A primeira diferença é o preço. No B2C, o preço é único e público. No B2B, o preço varia por cliente, por volume, por condição de pagamento e por relacionamento comercial. Uma loja B2B precisa mostrar preços diferentes para grupos de clientes diferentes — e em muitos casos, não mostrar preço nenhum para quem não tem cadastro aprovado. Isso exige uma lógica de permissões que o WooCommerce padrão não entrega sem plugins especializados como o B2BKing.
A segunda diferença é o processo de compra. No B2C, qualquer pessoa pode comprar agora. No B2B, existe aprovação de cadastro, análise de crédito, pedido mínimo, prazo de entrega negociado e faturamento em 30, 60 ou 90 dias.
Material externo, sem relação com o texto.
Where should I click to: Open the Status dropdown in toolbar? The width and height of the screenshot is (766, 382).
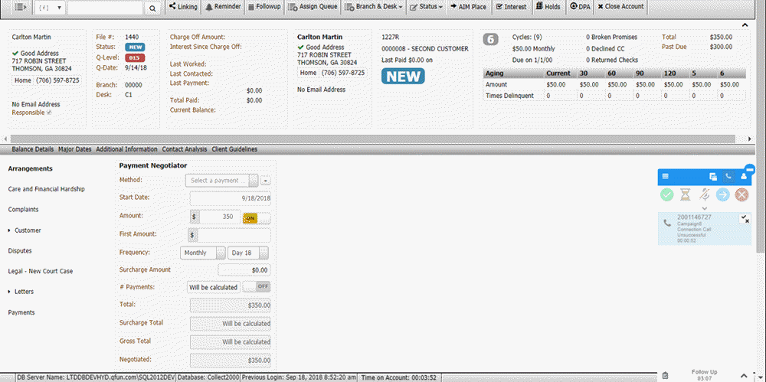pos(427,7)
O fluxo de checkout B2B é fundamentalmente diferente do B2C — não é mais simples nem mais complexo, é outro fluxo, pensado para outro tipo de transação.
A terceira diferença é o volume e a recorrência. O comprador B2C compra esporadicamente e em quantidade pequena. O comprador B2B compra com frequência, em quantidade maior, e precisa de ferramentas para repetir pedidos anteriores, importar listas via planilha e acompanhar o histórico de compras da empresa — não do usuário individual.
Isso tem uma implicação direta no projeto: construir uma loja B2B “adaptando” um template B2C é como reformar um galpão industrial para funcionar como apartamento. A estrutura pode ficar de pé, mas vai estar constantemente em conflito com o uso real. O caminho correto é partir do modelo de negócio B2B e construir a loja para ele — não o contrário.